Children need to know that neither fame nor fortune makes someone a hero. Heroes are the people who get up daily, go off to work every day, and work all day week after week month after month year after year to provide for their family. Parents, it is up to you to show and tell the authentic non-Hollywood media-driven story about what and who is a hero.
Because for as great as our sports and entertainment icons perform in the arena and on stage, they are in every sense strangers and strangers must never be considered better heroes for a child than their parents. So please moms and dads stop encouraging your children to live life vicariously through people they see in a stadium, on television, and in videos.
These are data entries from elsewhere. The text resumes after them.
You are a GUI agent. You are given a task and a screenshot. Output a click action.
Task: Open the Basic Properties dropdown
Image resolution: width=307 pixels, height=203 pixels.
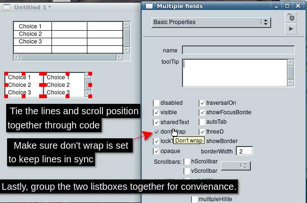(x=211, y=22)
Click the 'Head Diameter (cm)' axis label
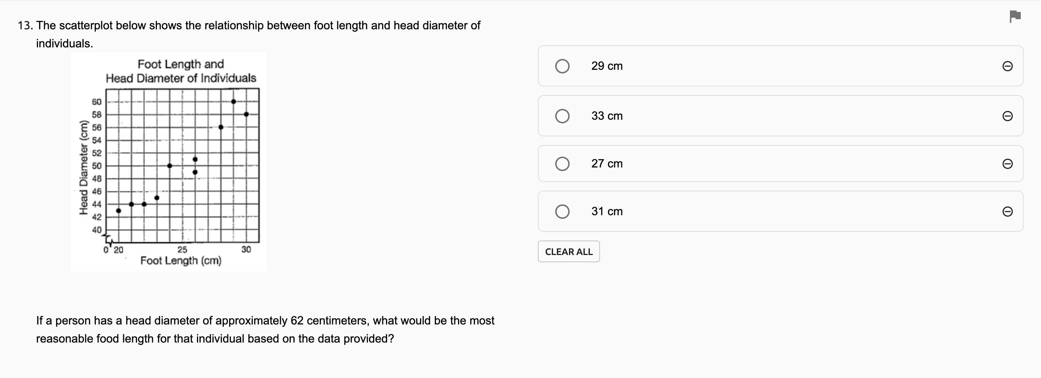Screen dimensions: 1041x378 tap(84, 168)
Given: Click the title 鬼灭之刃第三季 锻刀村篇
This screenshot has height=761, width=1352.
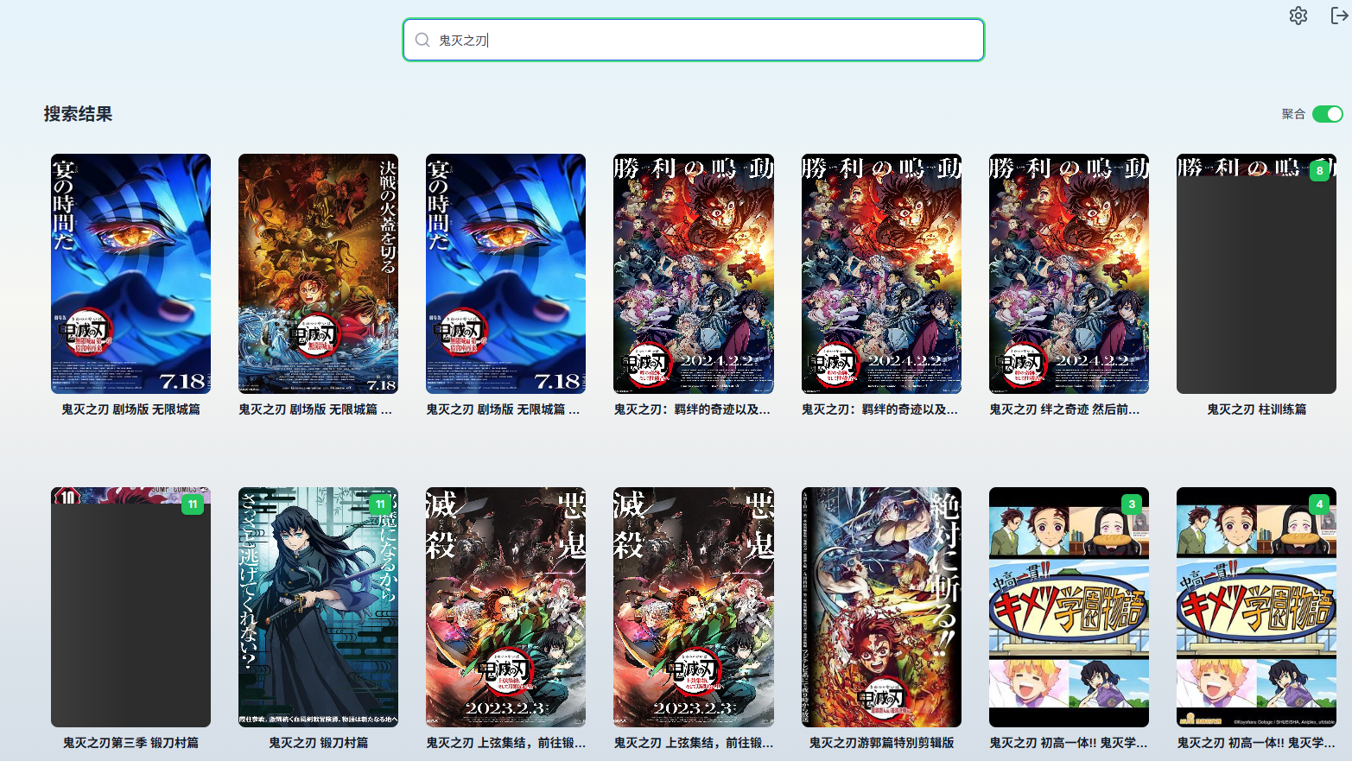Looking at the screenshot, I should click(130, 743).
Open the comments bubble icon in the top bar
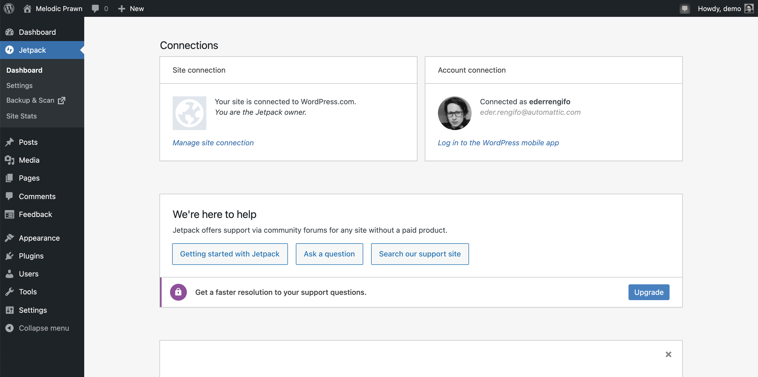 point(95,8)
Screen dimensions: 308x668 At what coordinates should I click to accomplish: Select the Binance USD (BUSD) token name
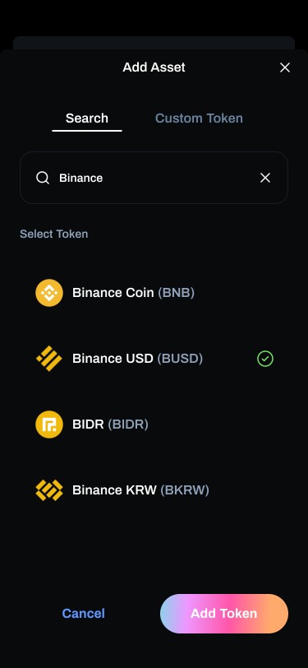pyautogui.click(x=137, y=359)
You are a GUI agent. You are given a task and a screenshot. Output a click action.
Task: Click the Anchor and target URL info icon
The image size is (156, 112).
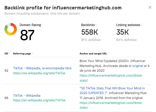click(108, 53)
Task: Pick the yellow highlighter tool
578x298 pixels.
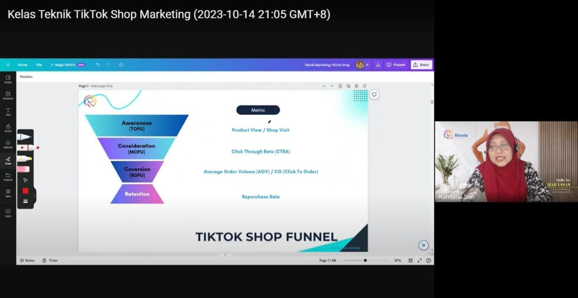Action: [25, 158]
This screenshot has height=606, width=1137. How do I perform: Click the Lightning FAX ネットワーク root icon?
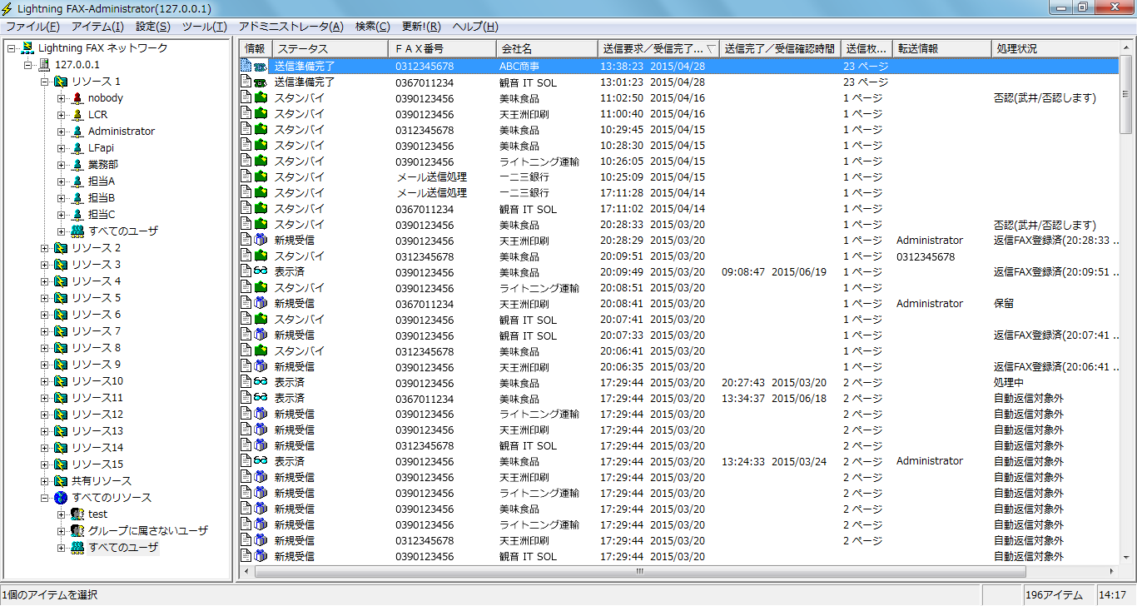point(27,48)
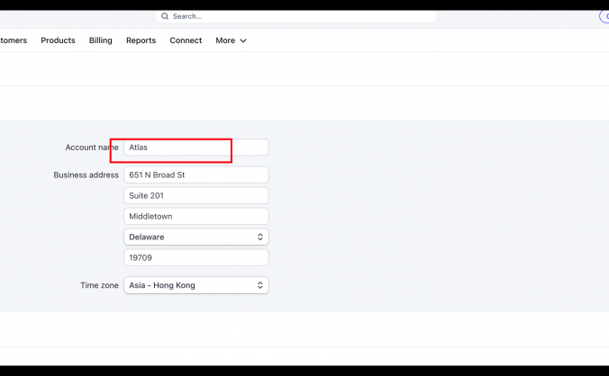Click the Middletown city field

point(195,216)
Instead, be the best version of yourself possible today so that they can learn firsthand how to be the best version of themselves possible tomorrow. Let your children see you living your life as you’ve always imagined so that your children can celebrate life by following the lead of a hero they knew up close and personal, a person they enjoyed a real relationship, not an imagined one.
Love and laugh every day with your children as much as imaginable. Live every moment with your children like it’s your last. Because as the dash of life, which separates Kobe Bryant’s birth and death, prove 156,164 times daily, today could be your last opportunity to do so.
Does your child have a hero? Are you your child’s hero, or is their hero someone who doesn’t know they exist? What are you doing daily to make sure the world remembers that your life mattered?